Content starts
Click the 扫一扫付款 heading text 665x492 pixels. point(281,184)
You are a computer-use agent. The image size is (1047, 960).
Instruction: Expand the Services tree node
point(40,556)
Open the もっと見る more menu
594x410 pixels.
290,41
Content ends
Word for word, write out the data.

**Response box**
Click the 扫一扫付款 heading text 665x492 pixels. point(281,184)
You are a computer-use agent. The image size is (1047, 960).
Instruction: Expand the Services tree node
point(40,556)
Open the もっと見る more menu
594x410 pixels.
290,41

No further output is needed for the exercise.